Pitan menyebut Mojtaba bukan hanya sekadar pemimpin pengganti, melainkan otak strategi di balik layar selama bertahun-tahun. Dalam pidatonya, Mojtaba menguraikan tiga tuntutan mustahil yang ia sebut sebagai penebusan "dosa-dosa" Amerika.
"Tiga tuntutan dia berikan. Satu, Amerika harus tarik semua pasukan di semua negara Arab... Ada 52.000 tentara Amerika di kawasan itu," ujar Pitan dalam wawancara tersebut, dikutip Rabu (18/3/2026).
Tuntutan kedua adalah pencabutan total sanksi ekonomi sejak 1979 yang mencakup 30.000 objek ekonomi.

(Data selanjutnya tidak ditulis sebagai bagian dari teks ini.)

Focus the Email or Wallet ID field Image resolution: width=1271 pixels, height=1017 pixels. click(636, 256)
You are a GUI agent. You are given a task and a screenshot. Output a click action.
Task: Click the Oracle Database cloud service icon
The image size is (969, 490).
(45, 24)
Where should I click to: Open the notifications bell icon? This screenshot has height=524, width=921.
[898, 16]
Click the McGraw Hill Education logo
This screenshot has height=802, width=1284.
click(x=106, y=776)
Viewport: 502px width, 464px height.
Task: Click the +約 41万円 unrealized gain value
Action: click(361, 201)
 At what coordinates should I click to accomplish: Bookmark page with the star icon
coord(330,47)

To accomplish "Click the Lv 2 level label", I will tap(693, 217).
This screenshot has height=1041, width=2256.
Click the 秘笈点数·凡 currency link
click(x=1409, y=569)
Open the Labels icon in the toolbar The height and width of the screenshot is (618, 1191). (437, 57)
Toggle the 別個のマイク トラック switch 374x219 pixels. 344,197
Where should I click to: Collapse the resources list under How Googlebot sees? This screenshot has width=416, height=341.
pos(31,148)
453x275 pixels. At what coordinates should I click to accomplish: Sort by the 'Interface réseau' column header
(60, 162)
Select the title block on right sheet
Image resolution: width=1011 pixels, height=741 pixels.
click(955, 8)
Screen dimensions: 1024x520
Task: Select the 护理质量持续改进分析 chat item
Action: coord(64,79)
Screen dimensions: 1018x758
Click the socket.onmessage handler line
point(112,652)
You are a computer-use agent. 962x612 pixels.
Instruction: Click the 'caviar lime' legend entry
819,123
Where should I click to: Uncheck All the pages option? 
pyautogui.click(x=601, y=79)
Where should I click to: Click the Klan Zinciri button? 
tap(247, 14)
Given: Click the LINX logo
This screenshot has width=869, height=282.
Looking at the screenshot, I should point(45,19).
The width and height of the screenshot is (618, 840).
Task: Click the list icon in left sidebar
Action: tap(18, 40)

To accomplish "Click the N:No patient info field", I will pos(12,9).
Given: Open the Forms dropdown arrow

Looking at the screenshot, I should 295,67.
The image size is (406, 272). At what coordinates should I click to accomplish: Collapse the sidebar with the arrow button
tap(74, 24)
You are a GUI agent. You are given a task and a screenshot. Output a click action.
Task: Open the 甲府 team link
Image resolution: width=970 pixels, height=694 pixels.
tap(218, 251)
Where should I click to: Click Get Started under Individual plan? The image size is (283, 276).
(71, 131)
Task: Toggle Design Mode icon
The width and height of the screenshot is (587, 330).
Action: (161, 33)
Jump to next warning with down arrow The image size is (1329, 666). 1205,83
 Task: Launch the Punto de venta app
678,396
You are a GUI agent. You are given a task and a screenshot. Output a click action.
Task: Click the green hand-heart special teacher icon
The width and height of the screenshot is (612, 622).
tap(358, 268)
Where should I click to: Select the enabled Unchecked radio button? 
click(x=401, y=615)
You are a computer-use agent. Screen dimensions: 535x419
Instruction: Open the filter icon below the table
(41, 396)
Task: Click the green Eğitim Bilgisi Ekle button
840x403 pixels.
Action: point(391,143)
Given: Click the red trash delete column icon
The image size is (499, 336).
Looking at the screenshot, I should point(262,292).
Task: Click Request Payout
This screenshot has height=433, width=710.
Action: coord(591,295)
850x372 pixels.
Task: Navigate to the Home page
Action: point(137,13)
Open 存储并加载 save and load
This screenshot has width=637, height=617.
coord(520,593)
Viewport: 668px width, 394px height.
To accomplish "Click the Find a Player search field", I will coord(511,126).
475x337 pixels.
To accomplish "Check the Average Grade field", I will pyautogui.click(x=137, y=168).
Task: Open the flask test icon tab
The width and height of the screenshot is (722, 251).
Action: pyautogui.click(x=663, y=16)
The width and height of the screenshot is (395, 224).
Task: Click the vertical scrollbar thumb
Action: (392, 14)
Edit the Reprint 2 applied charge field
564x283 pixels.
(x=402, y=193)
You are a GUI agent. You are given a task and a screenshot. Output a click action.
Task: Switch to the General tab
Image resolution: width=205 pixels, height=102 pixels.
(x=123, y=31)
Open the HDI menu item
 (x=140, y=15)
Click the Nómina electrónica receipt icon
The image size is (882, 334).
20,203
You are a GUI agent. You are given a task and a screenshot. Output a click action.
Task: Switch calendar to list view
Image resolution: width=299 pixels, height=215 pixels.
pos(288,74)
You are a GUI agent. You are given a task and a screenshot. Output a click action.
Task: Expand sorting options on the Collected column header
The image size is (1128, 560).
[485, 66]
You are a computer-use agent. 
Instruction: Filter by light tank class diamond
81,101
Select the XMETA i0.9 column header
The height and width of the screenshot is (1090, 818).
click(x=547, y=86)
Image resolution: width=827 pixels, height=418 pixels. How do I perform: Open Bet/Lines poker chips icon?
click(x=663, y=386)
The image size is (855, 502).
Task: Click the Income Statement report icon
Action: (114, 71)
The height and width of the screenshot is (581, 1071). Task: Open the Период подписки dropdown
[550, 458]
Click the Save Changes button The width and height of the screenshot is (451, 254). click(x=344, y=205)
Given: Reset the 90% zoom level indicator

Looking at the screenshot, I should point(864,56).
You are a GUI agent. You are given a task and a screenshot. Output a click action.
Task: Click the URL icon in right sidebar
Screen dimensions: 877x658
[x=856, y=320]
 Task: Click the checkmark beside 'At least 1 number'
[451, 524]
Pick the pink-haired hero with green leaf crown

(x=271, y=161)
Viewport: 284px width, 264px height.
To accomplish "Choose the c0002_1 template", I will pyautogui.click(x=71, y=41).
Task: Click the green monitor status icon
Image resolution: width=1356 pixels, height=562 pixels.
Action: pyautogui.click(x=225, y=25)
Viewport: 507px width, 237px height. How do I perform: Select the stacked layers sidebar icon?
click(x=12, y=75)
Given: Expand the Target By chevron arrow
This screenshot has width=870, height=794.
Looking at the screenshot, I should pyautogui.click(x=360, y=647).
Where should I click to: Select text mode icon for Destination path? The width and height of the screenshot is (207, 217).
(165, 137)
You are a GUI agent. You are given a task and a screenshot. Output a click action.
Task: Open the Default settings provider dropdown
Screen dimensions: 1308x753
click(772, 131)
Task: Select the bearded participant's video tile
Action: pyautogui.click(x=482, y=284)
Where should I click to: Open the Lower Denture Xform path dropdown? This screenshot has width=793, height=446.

Namun, yang paling mengejutkan adalah tuntutan ketiga: Amerika diwajibkan membayar ganti rugi atas kerugian ekonomi Iran selama puluhan tahun.
"Bayar ganti rugi! Karena dalam kalkulasi dia, sejak '79 sampai sekarang Iran seharusnya sudah mendapat penghasilan 800 miliar dolar. Tapi gara-gara ada sanksi ini maka tidak bisa dapat penghasilan itu. Karena itu dia bilang sekarang jangan 800 dulu, bayar 500 miliar dolar (sekitar Rp7.700 triliun) dalam 10 tahun, dicicil," ungkap Pitan.
Dilema Amerika: Perang Darat yang 'Mustahil'
Tuntutan berani ini dilaporkan membuat Presiden Donald Trump segera mengumpulkan petinggi keamanan di Situation Room Gedung Putih, termasuk Wapres J.D. Vance dan Menlu Marco Rubio. Namun, AS kini terjepit dalam simulasi perang yang mengerikan.
Bocoran analisis Pentagon yang dikutip Pitan menunjukkan bahwa untuk menggulingkan rezim Iran, AS harus menerjunkan pasukan darat. Biaya yang harus dikeluarkan pun tidak main-main.
"Perang darat dan harus berperang paling sedikit 18 bulan di situ. Dan akan menelan biaya atau ongkos perang itu 3 triliun dolar (sekitar Rp46.000 triliun)... Dan berpotensi akan menewaskan 15.000 tentara Amerika karena tidak tahu medan," jelas Pitan.
Kondisi ini diperparah dengan dugaan kuat bahwa Iran telah memiliki senjata nuklir yang siap digunakan jika mereka terdesak. Kepercayaan diri Iran ini terlihat dari pernyataan Menteri Luar Negeri Iran, Abbas Araghchi, saat ditanya mengenai potensi invasi darat AS.
"Makanya waktu itu Menlu Iran bilang, 'Kami sedang menunggu kedatangannya'. Lihat bagaimana dia tampil... Sangat percaya diri," kata Pitan menirukan tantangan dari pihak Teheran.
Pitan menilai keberanian ini memicu spekulasi di Amerika Serikat bahwa Iran mungkin telah memiliki kartu as yang selama ini disembunyikan.
"Rupanya setelah pidato itu Amerika jadi berpikir, 'Oh berarti dia punya nuklir dong? Selama ini dia bohongin kita nih. Katanya belum punya ternyata berarti dia punya makanya dia berani gertak ancam seperti itu," pungkasnya.